• **DESCRIPTION OF THE TASK**: Write out all of the lines below, exactly and completely.

• **INFORMATION PROVIDED**:
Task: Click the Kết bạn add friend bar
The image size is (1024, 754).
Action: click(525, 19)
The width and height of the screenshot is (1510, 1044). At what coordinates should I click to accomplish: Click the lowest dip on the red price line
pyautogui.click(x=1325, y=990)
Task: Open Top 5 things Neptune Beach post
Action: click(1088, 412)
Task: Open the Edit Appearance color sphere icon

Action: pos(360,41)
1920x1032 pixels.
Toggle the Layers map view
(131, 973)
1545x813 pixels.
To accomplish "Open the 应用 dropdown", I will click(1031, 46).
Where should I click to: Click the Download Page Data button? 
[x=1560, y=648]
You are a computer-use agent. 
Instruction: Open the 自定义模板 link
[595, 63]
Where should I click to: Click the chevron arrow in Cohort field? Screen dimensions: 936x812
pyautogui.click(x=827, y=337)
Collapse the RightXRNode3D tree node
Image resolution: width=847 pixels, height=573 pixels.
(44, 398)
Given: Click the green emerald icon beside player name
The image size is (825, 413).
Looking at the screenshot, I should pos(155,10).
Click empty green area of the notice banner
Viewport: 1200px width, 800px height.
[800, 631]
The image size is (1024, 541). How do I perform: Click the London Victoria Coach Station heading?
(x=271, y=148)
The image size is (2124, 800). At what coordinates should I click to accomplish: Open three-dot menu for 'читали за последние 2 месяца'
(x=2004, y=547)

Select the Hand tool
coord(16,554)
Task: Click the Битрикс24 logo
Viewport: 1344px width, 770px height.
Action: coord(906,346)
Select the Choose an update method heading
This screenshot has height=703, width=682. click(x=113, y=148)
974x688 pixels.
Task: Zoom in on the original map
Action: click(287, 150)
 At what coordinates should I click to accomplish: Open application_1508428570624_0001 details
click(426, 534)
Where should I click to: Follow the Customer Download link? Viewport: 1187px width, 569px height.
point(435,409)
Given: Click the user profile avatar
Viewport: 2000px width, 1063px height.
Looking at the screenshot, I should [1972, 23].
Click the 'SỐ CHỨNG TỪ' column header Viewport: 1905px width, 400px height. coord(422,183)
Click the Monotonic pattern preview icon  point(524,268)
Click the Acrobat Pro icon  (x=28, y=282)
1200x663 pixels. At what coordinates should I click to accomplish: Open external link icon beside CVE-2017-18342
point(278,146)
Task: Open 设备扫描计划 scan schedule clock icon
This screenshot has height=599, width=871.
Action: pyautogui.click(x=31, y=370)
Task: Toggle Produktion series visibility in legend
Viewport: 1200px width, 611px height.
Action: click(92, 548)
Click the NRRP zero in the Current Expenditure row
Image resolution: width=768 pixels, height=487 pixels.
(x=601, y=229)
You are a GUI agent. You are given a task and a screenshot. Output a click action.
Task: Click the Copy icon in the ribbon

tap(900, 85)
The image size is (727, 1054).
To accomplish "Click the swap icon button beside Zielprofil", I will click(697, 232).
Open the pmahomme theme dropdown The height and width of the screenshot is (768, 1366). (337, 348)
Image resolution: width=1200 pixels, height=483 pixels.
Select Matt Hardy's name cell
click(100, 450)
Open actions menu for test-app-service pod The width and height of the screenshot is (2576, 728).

• **SOLUTION TO THIS TASK**:
Task: Click the Kết bạn add friend bar
The image size is (1024, 754).
Action: click(525, 19)
The width and height of the screenshot is (1510, 1044). At what coordinates should I click to accomplish: Click the lowest dip on the red price line
pyautogui.click(x=1325, y=990)
Task: Open Top 5 things Neptune Beach post
Action: click(1088, 412)
Task: Open the Edit Appearance color sphere icon

Action: pos(360,41)
1920x1032 pixels.
Toggle the Layers map view
(131, 973)
1545x813 pixels.
To accomplish "Open the 应用 dropdown", I will click(1031, 46).
Where should I click to: Click the Download Page Data button? 
[x=1560, y=648]
You are a computer-use agent. 
Instruction: Open the 自定义模板 link
[595, 63]
Where should I click to: Click the chevron arrow in Cohort field? Screen dimensions: 936x812
pyautogui.click(x=827, y=337)
Collapse the RightXRNode3D tree node
Image resolution: width=847 pixels, height=573 pixels.
(44, 398)
Given: Click the green emerald icon beside player name
The image size is (825, 413).
Looking at the screenshot, I should pos(155,10).
Click empty green area of the notice banner
Viewport: 1200px width, 800px height.
[800, 631]
The image size is (1024, 541). How do I perform: Click the London Victoria Coach Station heading?
(x=271, y=148)
The image size is (2124, 800). At what coordinates should I click to accomplish: Open three-dot menu for 'читали за последние 2 месяца'
(x=2004, y=547)

Select the Hand tool
coord(16,554)
Task: Click the Битрикс24 logo
Viewport: 1344px width, 770px height.
Action: coord(906,346)
Select the Choose an update method heading
This screenshot has height=703, width=682. click(x=113, y=148)
974x688 pixels.
Task: Zoom in on the original map
Action: click(287, 150)
 At what coordinates should I click to accomplish: Open application_1508428570624_0001 details
click(426, 534)
Where should I click to: Follow the Customer Download link? Viewport: 1187px width, 569px height.
point(435,409)
Given: Click the user profile avatar
Viewport: 2000px width, 1063px height.
Looking at the screenshot, I should [1972, 23].
Click the 'SỐ CHỨNG TỪ' column header Viewport: 1905px width, 400px height. coord(422,183)
Click the Monotonic pattern preview icon  point(524,268)
Click the Acrobat Pro icon  (x=28, y=282)
1200x663 pixels. At what coordinates should I click to accomplish: Open external link icon beside CVE-2017-18342
point(278,146)
Task: Open 设备扫描计划 scan schedule clock icon
This screenshot has height=599, width=871.
Action: pyautogui.click(x=31, y=370)
Task: Toggle Produktion series visibility in legend
Viewport: 1200px width, 611px height.
Action: click(92, 548)
Click the NRRP zero in the Current Expenditure row
Image resolution: width=768 pixels, height=487 pixels.
(x=601, y=229)
You are a GUI agent. You are given a task and a screenshot. Output a click action.
Task: Click the Copy icon in the ribbon

tap(900, 85)
The image size is (727, 1054).
To accomplish "Click the swap icon button beside Zielprofil", I will click(697, 232).
Open the pmahomme theme dropdown The height and width of the screenshot is (768, 1366). (337, 348)
Image resolution: width=1200 pixels, height=483 pixels.
Select Matt Hardy's name cell
click(100, 450)
Open actions menu for test-app-service pod The width and height of the screenshot is (2576, 728).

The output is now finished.